Живые – те, кого это не затронуло, кто не был там и мог бы спросить о поведении выживших. Например, воочию вообразив описанную Боровским в рассказе «У нас в Аушвице…» сцену с увозимыми на грузовиках голыми женщинами, которые громко зовут на помощь: «Нас везут в „газ“!» – в то время как мужчины, мимо которых их везут, остаются совершенно безучастными. Тадеуш Боровский пишет не о свидетельстве, а о необходимости «дать отчет». «Ведь возможно, что об этом лагере, об этом времени обманов, мы еще должны будем дать отчет живым и встать на защиту погибших», – эти слова равносильны призыву свидетельствовать. Вместо не-свидетельствуемости гибели, о которой говорит Леви, Боровскому важен наблюдаемый факт гибели других людей, о которых необходимо рассказать потомкам. Права мертвых надо защищать: «Потому что живые всегда правы перед мертвыми», – говорится далее[412]

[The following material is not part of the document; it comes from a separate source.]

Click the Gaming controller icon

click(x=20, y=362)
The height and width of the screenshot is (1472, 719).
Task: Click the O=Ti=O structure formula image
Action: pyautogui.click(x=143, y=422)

.К потомкам обращено и коллективное писательство обитателей Варшавского гетто: они делали записи, сознавая близость конца. Для них передать знание живым значило исполнить непреложную заповедь свидетельства. Эту свидетельскую деятельность, которая, по мнению Леоцяка, заняла место коллективной памяти, документирует архив Рингельблюма. Заповедь свидетельствовать соблюдается путем неустанного письма. Последовал этой заповеди и Симха Гутерман. Его записки, увидевшие свет в Германии в 1993 году под названием «Спасенная книга» (Das gerettete Buch), были найдены в Радоме в 1978 году под лестничной ступенью, где тридцать лет пролежали в бутылке. События в гетто Плоцка с 1939 года до его ликвидации в 1941‑м и страдания изгнанных Симха Гутерман описал на идише, крошечными буквами на узких полосках бумаги, смотал их в маленькие свитки, рассовал по бутылкам и спрятал в тайниках. Своему маленькому сыну он рассказал, где их найти. Позднейшая находка в одном из этих мест, обнаружение свитков, расшифровка микрограмм, перевод с идиша на иврит и французский (а теперь и на немецкий) составляют (захватывающую) историю о том, как эти письма в бутылках уцелели и как их восприняли. Спустя десятилетия она требует, чтобы о случившемся в Плоцке узнали. Раньше не было известно, что СС получили контроль над гетто уже в 1939 году и ответственны за совершенные там преступления. Гутерман – свидетель, послания в бутылках – его свидетельство. В предисловии к запискам Гутермана Николь Лапьер говорит о «культе свидетельства», породившем практику спрятанных свидетельств, предназначенных для потомков тайных записок, которые прятали в стенных щелях, в земле, в различных емкостях[413]
.Гутерман вносит вклад в традицию, которая, хотя и пишется для живых, касается лишь мертвых. Не только в его случае, но и в процитированных выше изъявлениях готовности к свидетельствованию последнее предстает неким траурным действом. Гутерман был убит в первый день восстания в Варшавском гетто.
Вопросы возможности и невозможности свидетельства отступают на второй план перед лицом существующих отчетов, которые среди прочего сообщают о том, что пишущие не только чувствовали себя морально обязанными высказаться, но и испытывали в этом настоящую эмоциональную потребность. Гинзбург пишет о многочасовом ночном рассказе сыну – после шестнадцатилетней разлуки – о своей жизни в лагере: первая попытка такого разговора. Леви вспоминает, что после освобождения сразу же начал рассказывать об Освенциме посторонним людям, проверяя их реакцию. Это желание рассказать обо всем он изображает как прямо-таки одержимость. Охваченный страхом никогда не избавиться от пережитого Боровский пишет:
Боюсь, однако, что этот комплекс никогда нас не оставит. Не знаю, выживем ли мы, но хотел бы, чтобы мы когда-нибудь сумели называть вещи их настоящими именами, как делают смелые люди[414]
.Имеет ли письменное изложение лагерного опыта как творческий акт терапевтическую функцию – или скорее катарсическую от осознания исполненного долга? Самоубийства вскоре после записывания лагерного опыта или несколько лет спустя, случаи тяжелой депрессии несмотря на сброшенное путем письма бремя заставляют усомниться в универсальном характере такой терапевтичности.